Opinion: Many Thanks to our Local Dairy Farmers
The Berkshire Eagle, June 25th, 2016, by Sarah Gardner. This is the month to thank your dairy farmer.
If you’re brave enough to approach a dairy farmer, try not to worry if he seems a little standoffish and curmudgeonly. Or if he acts like he doesn’t notice you standing awkwardly in the driveway. If you wait there long enough, he might emerge from the barn and ask, “Can I help you?”
If you express genuine interest, you’ll soon get into a conversation about cows, hay, tractors and milk prices, and then he might ask if you want to see the calves and if you do, the milking parlor might be next, and before you know it, you may be invited in for a sandwich.
Turns out, he’s not really such a curmudgeon after all, he’s just been up since 4 a.m. milking, then spent half the morning repairing a hydraulic line on a broken manure spreader, hasn’t had lunch yet and still has eight hours of haying to do.
LOTS OF LOCAL DAIRY
June is National Dairy Month, established in 1937 to promote dairy consumption and to support commercial farmers. It’s not too late to thank your local dairy farmers for their contributions to your life in the Berkshires.
We have plenty to be thankful for — the milk in our coffee, the cheese on our pizza and the ice cream in our cone. Most of the milk in Berkshire supermarkets comes from farms in our region: the Berkshires, eastern New York and southern Vermont, and lots of the products in the dairy case are made from this milk as well. Dairy remains, by far, the leading agricultural product in Berkshire County.
We can thank them for our pastoral landscapes because it’s the dairy farmers that keep our views open. The Berkshire dairy farms steward most of our farmland — pastures, crops and hay — about 7,000 acres. An average Berkshire dairy manages 300-600 acres. Without these farms, the working landscape we love becomes houses or woods.

_Instruction_
According to the opinion piece on local dairy farmers, in what year was National Dairy Month established?

_Records_
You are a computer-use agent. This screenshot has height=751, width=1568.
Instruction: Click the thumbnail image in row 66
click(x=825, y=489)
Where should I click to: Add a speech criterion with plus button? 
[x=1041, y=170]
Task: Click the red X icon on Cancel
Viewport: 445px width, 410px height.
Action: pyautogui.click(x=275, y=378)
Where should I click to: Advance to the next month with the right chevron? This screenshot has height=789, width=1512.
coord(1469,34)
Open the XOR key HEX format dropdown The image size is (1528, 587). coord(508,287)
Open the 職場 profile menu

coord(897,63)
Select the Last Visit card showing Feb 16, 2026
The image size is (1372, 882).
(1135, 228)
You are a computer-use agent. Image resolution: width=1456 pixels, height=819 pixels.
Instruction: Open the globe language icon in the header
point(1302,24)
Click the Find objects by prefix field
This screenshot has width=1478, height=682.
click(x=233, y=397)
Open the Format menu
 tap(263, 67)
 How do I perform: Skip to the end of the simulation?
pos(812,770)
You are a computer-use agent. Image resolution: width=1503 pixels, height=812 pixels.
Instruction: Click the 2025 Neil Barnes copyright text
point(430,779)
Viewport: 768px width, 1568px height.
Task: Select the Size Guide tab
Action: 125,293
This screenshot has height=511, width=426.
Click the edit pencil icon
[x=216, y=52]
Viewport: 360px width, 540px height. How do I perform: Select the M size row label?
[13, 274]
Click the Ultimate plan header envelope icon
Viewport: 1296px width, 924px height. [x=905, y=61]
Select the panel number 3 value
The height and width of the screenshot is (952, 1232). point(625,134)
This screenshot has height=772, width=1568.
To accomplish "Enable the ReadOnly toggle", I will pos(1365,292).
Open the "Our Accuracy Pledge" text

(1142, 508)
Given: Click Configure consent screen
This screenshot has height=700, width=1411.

_Full solution_
1937